Prompt ▸ Report back every line from the entries below in which the word "with" occurs.

Exercise input ▸
-- Opening Marker --

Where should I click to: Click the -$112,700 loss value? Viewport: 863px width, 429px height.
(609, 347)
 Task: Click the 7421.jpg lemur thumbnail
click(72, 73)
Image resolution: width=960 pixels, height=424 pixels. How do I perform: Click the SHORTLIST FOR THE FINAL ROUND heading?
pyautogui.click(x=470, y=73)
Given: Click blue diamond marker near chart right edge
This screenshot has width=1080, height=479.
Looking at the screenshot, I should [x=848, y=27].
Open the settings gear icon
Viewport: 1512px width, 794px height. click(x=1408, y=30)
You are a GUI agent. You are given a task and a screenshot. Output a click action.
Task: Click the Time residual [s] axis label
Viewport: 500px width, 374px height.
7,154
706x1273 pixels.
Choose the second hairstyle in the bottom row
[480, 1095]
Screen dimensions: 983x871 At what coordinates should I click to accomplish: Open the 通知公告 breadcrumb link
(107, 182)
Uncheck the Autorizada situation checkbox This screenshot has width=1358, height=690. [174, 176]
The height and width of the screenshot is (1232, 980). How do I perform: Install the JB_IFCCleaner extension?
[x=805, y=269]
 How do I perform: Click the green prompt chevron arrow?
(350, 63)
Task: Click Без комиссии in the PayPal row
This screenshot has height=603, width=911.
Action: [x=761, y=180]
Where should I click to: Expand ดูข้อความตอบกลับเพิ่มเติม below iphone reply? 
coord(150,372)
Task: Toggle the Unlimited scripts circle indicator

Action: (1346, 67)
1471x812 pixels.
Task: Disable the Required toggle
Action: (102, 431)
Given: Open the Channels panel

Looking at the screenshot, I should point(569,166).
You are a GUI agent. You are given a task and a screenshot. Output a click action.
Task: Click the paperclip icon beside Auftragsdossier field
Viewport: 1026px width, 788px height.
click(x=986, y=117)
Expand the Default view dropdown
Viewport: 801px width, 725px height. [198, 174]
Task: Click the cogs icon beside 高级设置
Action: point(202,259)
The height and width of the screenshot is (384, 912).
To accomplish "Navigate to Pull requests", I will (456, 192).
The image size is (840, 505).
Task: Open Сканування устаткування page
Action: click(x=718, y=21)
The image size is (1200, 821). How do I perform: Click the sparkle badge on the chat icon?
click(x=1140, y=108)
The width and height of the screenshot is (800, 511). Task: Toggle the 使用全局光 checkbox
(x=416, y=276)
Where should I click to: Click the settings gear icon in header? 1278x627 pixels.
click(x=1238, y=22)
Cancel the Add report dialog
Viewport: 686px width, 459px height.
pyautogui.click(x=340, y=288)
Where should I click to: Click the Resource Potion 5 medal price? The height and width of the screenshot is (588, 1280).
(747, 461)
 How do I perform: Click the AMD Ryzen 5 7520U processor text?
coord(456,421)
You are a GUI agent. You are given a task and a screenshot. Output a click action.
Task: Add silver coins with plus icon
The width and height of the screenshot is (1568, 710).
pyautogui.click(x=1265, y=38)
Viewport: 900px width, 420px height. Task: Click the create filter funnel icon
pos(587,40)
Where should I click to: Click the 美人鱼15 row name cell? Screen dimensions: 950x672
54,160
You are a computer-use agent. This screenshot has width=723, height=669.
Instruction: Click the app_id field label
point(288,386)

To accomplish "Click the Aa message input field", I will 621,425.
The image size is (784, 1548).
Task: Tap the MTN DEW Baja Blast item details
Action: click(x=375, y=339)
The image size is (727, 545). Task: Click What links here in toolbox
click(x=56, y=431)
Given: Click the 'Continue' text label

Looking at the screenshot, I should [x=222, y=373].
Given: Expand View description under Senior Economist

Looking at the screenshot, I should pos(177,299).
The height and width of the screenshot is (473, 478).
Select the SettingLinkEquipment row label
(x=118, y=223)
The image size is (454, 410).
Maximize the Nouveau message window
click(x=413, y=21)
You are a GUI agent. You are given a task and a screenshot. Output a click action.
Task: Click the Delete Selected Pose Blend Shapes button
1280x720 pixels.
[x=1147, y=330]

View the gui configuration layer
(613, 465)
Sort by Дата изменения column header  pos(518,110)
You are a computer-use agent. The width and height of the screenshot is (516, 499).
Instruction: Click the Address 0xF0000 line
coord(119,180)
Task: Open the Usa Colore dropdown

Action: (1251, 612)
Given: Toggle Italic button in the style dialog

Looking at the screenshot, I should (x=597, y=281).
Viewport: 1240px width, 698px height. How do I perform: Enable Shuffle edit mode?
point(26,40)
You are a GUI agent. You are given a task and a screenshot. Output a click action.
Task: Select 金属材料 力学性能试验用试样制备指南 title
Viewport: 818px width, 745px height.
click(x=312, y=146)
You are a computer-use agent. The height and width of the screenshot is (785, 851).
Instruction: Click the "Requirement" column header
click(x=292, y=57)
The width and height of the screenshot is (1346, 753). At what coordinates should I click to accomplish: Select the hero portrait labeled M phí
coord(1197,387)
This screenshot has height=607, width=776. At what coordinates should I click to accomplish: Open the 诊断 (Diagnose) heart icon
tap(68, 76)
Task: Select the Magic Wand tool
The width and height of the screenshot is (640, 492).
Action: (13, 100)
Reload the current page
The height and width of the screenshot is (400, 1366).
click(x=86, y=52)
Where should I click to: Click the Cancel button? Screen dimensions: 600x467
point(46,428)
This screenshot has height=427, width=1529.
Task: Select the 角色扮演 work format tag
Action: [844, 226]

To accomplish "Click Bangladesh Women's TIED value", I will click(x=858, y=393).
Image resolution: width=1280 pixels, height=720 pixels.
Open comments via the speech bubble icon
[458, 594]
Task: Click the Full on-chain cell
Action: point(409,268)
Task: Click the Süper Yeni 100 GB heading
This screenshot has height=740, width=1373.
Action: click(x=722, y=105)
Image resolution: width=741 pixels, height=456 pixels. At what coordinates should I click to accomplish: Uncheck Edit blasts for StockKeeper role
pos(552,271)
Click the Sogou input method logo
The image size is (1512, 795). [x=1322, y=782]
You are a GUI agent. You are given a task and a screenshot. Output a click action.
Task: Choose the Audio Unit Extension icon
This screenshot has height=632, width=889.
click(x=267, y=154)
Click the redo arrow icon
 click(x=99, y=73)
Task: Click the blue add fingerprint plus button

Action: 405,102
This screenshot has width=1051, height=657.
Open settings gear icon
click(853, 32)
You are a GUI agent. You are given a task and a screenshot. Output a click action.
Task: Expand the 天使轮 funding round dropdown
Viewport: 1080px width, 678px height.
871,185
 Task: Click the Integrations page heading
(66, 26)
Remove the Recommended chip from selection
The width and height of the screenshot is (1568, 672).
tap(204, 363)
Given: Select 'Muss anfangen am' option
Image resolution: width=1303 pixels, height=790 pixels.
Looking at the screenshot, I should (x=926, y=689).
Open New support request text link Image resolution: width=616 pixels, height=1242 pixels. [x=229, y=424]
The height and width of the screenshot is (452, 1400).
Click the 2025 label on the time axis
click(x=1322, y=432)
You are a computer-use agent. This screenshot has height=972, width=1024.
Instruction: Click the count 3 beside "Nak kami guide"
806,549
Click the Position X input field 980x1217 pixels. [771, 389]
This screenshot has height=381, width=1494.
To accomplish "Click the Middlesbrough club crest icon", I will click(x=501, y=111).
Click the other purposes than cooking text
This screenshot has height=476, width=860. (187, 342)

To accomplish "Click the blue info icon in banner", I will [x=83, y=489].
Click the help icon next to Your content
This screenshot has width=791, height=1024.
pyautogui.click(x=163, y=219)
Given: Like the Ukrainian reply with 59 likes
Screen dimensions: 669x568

-- Closing Marker --

Response area ▸
Task: Add silver coins with plus icon
Given: Like the Ukrainian reply with 59 likes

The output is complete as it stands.